Tag Archives: podcasts

Two Random Things and a Drink Recipe

Most of the media output here on the webs makes me want to put my face in a pillow and wail. So here are some things that soothe me, here in the age of anger.

Podcasts of smart/funny women talking.
There are differing opinions on how to subdivide podcast genres, but I like to think of them in two major groups: the people talking kind–which includes interview, monologue, and co-hosted shows a la WTF, Bill Burr’s podcast, and For Colored Nerds, respectively, and the narrative kind, like NPR’s empire of podcast/radio shows. I separate these by their use of sound effects and different storytelling techniques. I usually gravitate toward the narrative kinds, but lately a couple of talkies have me hooked. Specifically: Call Your Girlfriend and Los Feliz, the Podcast. There’s something entirely edifying about listening to smart and funny women talking together. That is all.

 

David Chang coming to LA!
We’re ready, booboo.  I know this isn’t going to happen, but I have a fantasy of him opening up shop in Far East Plaza down the aisle from BaoHaus and Chego! and Howlin’ Ray’s so he and Eddie and Roy and Johnny Ray can just bro out at a picnic table sometimes. Or that this would be a sitcom. Also I wish there were some lady chefs there, now that I’m writing this.

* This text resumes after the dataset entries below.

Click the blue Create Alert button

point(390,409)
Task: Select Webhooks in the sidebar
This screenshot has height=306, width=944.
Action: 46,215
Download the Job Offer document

For summertime, try this drink I made up:

Ruby Jane
3 ripe strawberries
1 pinch cilantro
3/4 oz lime juice
3/4 oz sugar or agave syrup
2 oz aged cachaça
2 dashes rhubarb bitters

I named it after my niece. She’s bright, sweet, and funky, too. Muddle, shake and dump into a bucket glass and drink it.

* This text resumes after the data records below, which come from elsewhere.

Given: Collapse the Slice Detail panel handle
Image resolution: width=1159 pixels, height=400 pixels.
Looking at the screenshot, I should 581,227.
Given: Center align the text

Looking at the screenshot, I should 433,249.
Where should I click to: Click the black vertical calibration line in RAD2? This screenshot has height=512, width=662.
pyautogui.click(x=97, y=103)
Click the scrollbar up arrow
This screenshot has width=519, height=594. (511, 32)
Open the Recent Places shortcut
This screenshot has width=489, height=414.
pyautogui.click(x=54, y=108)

Rhubarb bitters are more versatile than you might imagine. They have a nice halfway flavor between fruity and vegetal/herbal. Those and celery bitters are dark horses. Celery bitters can surprisingly liven up just about anything. It’s the msg of cocktail flavorings. Underrated and unjustly maligned.

Are you a person who hates cilantro, that most divisive of leaves? Try mint, I guess. Or make something else. We frown upon substitutions.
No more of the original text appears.